If you thought Usher couldn’t get any more douchy after threatening to sue one of his biggest fansites for reprinting negative articles about his pregnant tranny wife that originated somewhere else – you were wrong. Usher is said to be converting to Tom Cruise’s cult, Scientology.
Usher even wants his baby to be raised in the traditions of the cult. It’s doubtful he grasps what it entails since he’s learning about Scientology by going through the gradual process of getting brainwashed and bilked out of his cash by the cult itself instead of just spending 10 minutes reading about it on the Internet like the rest of us. That means that even if Usher comes to his senses and realizes that Scientology is only going to ruin his life, he can’t really speak out against them because they’ve already gathered enough incriminating information about him in the auditing process to threaten him with for the rest of his life. Maybe that’s really why Seinfeld said it was so awesome – so they wouldn’t reveal the average gay experience he had in college.

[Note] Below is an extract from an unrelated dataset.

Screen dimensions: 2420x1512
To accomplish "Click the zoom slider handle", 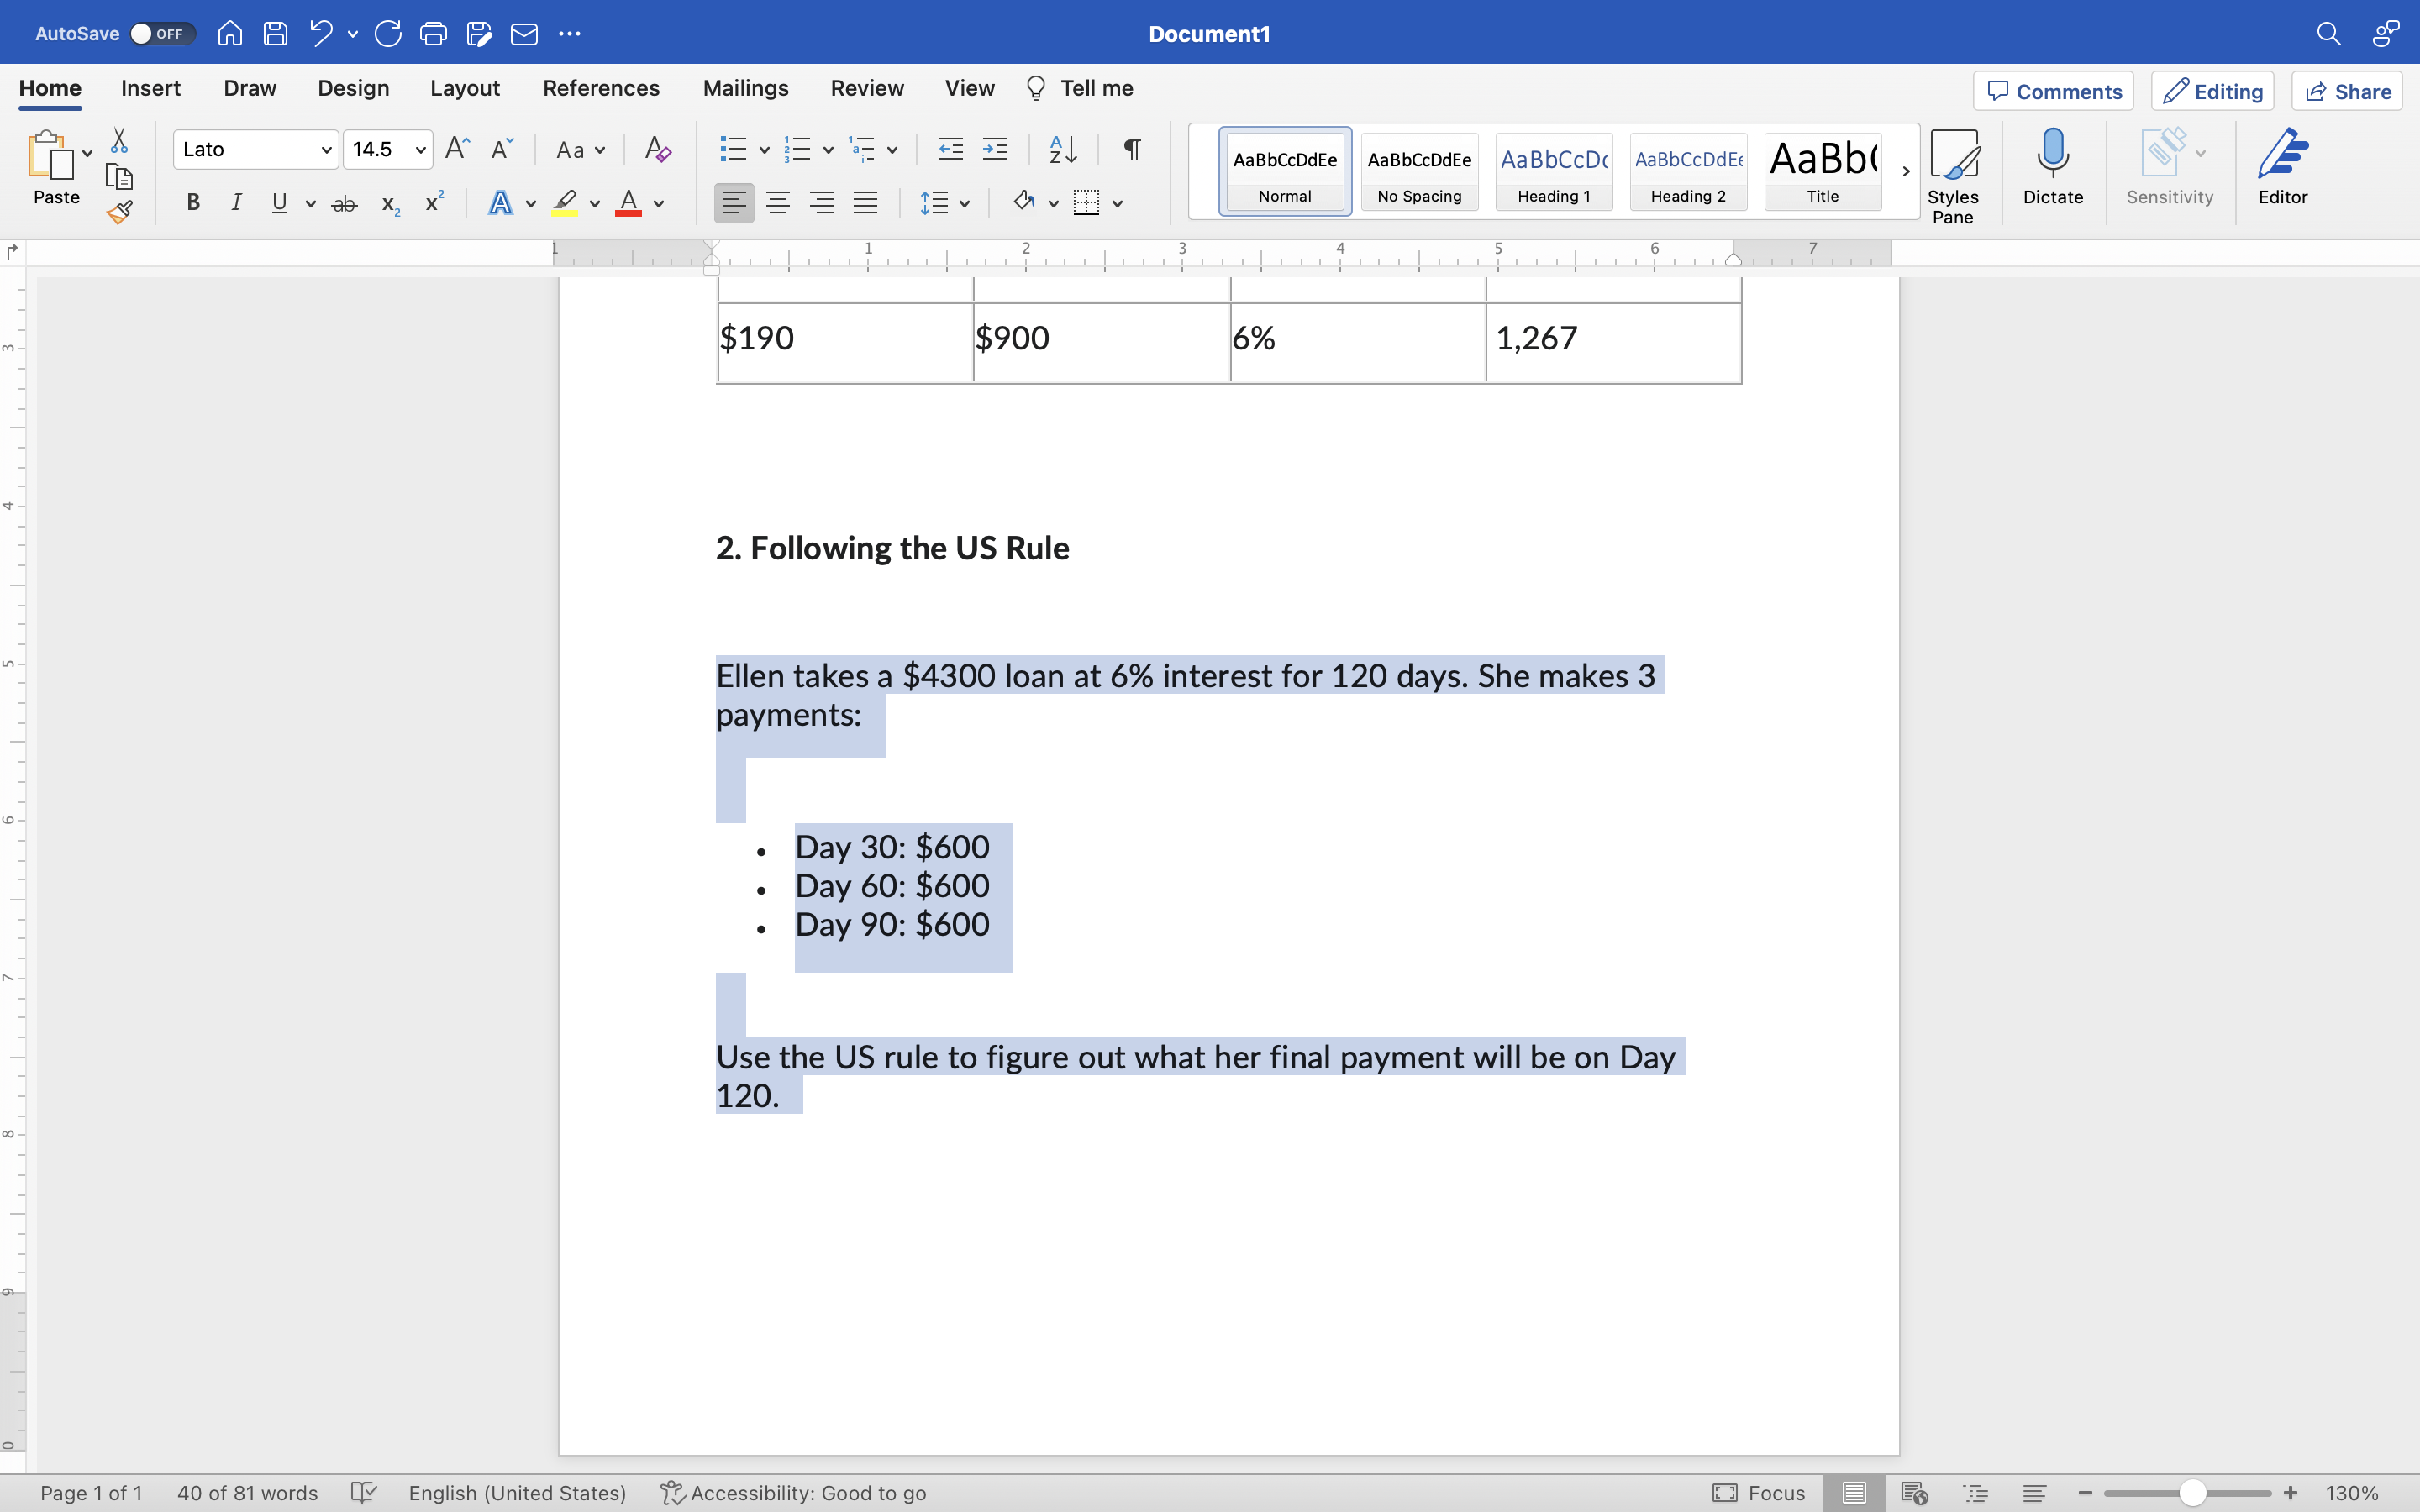I will (x=2192, y=1492).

It looks like Scientology is adding another celebrity to it’s ranks… Usher! “He’s so excited,” a source close to the singer tells Star, “He’s in training now.” The reason: fatherhood! “He thinks it’s important to raise his baby as a Scientology,” says the source. Usher, who is expecting a boy with new wife Tameka Foster any day now, is so serious that he co-chaired a $1,500-a-plate fundraiser for both his New Look Foundation and Scientology’s controversial New York City Rescue Workers Detoxification Project in Las Vegas on November 3. The project claims to help Ground Zero workers detox with the help of saunas and vitamins instead of medication. Meanwhile, über-Scientologist Tom Cruise sits on the board of Usher’s foundation, which tries to assist “underserved communities” through social programs.
[From Star Magazine, print edition, November 26, 2007]
It sounds like Tom Cruise was instrumental in getting Usher involved in Scientology since he’s on the board of Usher’s charitable foundation. Maybe Usher stupidly thought it would be good for his career.
Does this mean that Tameka has to resist the urge to yell at Usher during the birth, and will little Usher the umpteenth have to be fed barley water instead of breast milk or formula? All jokes aside, Usher is an ass but he doesn’t deserve to get sucked into Scientology. Best wishes to Usher and his family for a quick and uneventful exit from the cult that doesn’t involve intimidation or blackmail.
Usher is shown on 11/3/07 hosting “an Evening at LAX Nightclub in Las Vegas” thanks to PRPhotos.